Microsoft's Xbox Cloud Gaming launches on PCs, iPad, and iPhone this week

If you’ve been unable to secure a graphics card in these trying times, you’re about to gain another gaming alternative. Microsoft’s Xbox Cloud Gaming service will land on PCs, iPads, and iPhones in limited form on April 20, expanding beyond its initial Android-only offering for phones, tablets, and even Chromebooks.

“Starting tomorrow, we’ll begin sending out invites to select Xbox Game Pass Ultimate members to start testing the Xbox Cloud Gaming limited beta for Windows 10 PCs and Apple phones and tablets via web browsers,” Microsoft’s Catherine Gluckstein said in the announcement. “We’re launching where invitees can play over 100 Xbox Game Pass titles through Edge, Google Chrome, or Safari…

“The limited beta is our time to test and learn; we’ll send out more invites on a continuous basis to players in all 22 supported countries, evaluate feedback, continue to improve the experience, and add support for more devices. Our plan is to iterate quickly and open up to all Xbox Game Pass Ultimate members in the coming months so more people have the opportunity to play Xbox in all-new ways.” 

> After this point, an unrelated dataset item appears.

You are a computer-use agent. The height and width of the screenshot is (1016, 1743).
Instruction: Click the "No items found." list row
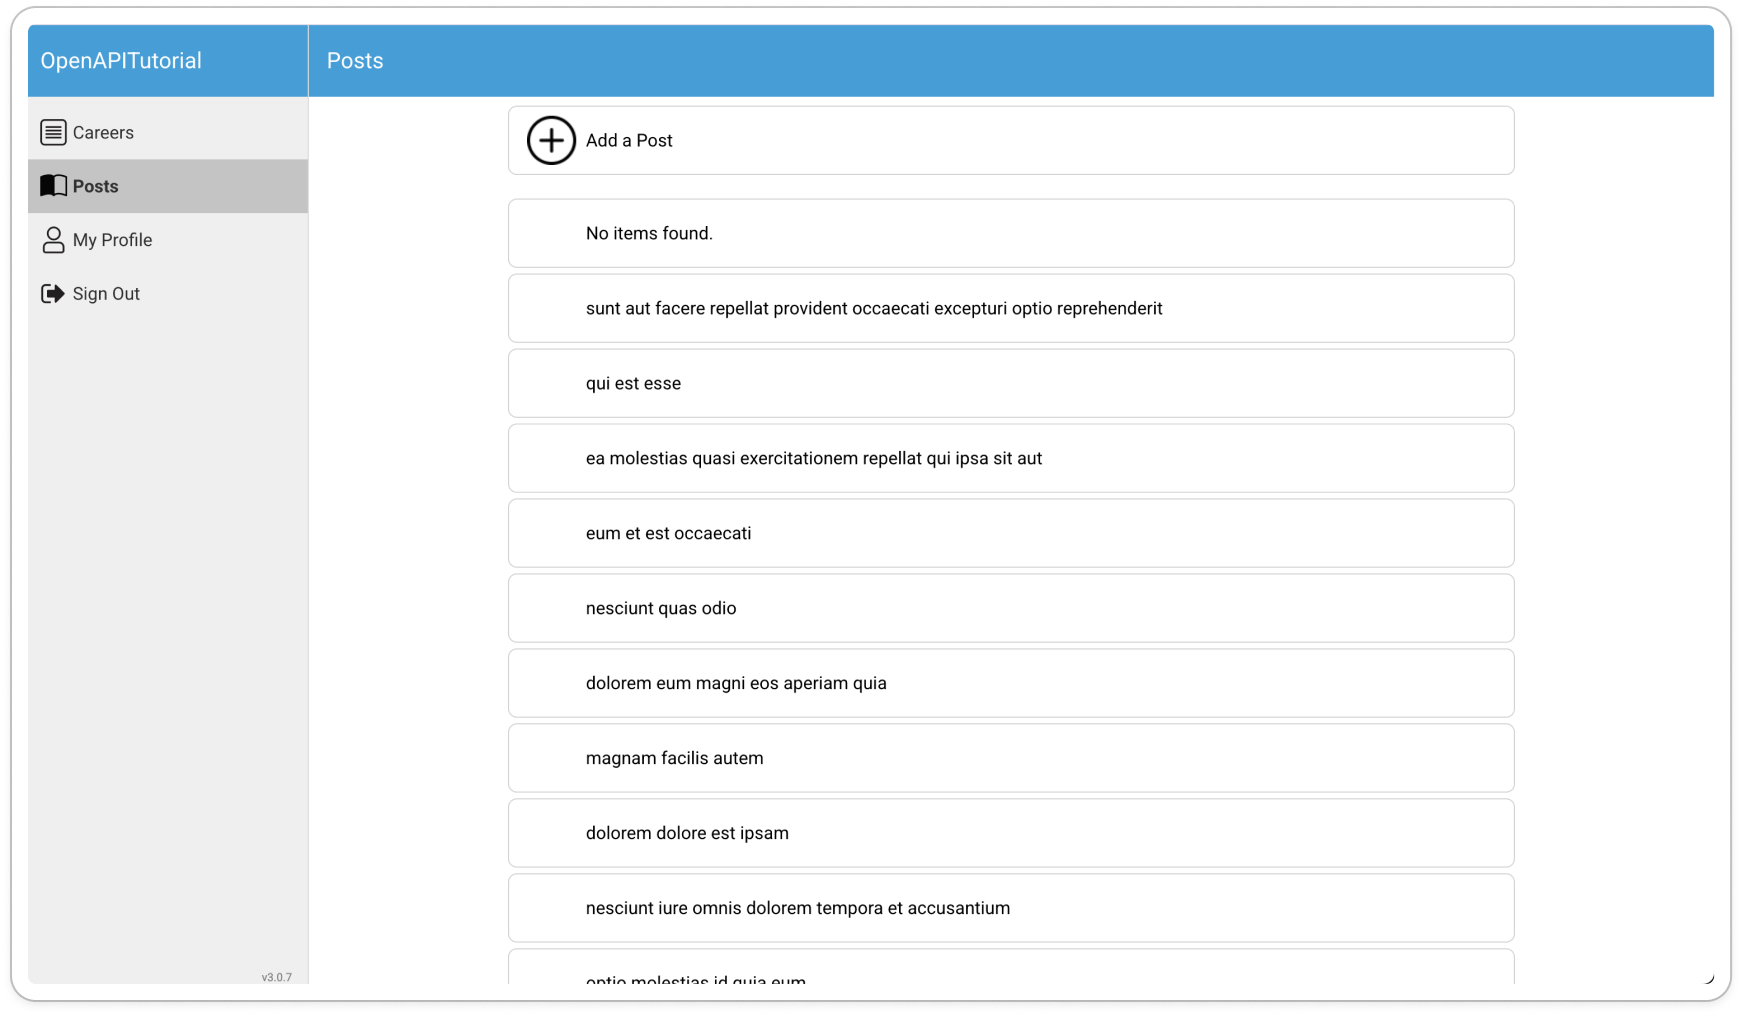click(x=1010, y=233)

This beta will launch with over 100 games available. Microsoft recommends using custom touch controls (50 Game Pass titles will support those) or connecting a compatible Bluetooth or USB controller to play.

Xbox Cloud Gaming arrives on PCs and iOS devices on April 20.

Xbox Cloud Gaming (formerly known as Project xCloud) streams Xbox games to supported devices, and is included “free” with Microsoft’s Xbox Game Pass Ultimate subscription, which costs $15 per month (unless you know how to work the system). It’s well worth the money if you have any interest in streaming games, especially if you want to game on a laptop or desktop that lacks a rocking graphics card. You’ll gain access to tons of excellent games, too. Xbox Game Pass for PC is the best deal in PC gaming at $10 per month; even if you don’t have an Xbox console, upgrading to Game Pass Ultimate adds streaming capabilities for just $5 more per month. If you’re considering snagging it solely for streaming games to a computer you might want to wait until Microsoft opens PC streaming to all comers, however.

Before the arrival of Xbox Cloud Gaming on PCs, there was no reason for a PC gamer to subscribe to the pricier Xbox Game Pass Ultimate unless they also owned an Xbox console. This launch changes things.

Keep in mind that Xbox Cloud Gaming revolves around Microsoft’s console library though. If you prefer a more PC-centric approach to playing games from the cloud, give Nvidia’s rival GeForce Now service a long, hard look instead. Rather than offering a selection of games you can play in Netflix-like fashion (as Xbox Cloud Gaming does), GeForce Now hooks into your existing libraries on PC platforms like Steam and the Epic Games Store, allowing you to stream hundreds of compatible titles. Better yet, Nvidia offers a fully free tier that you can play as much as you want, or charges just $10 per month to unlock a Premium membership with much longer session times and ray-tracing capabilities in select games.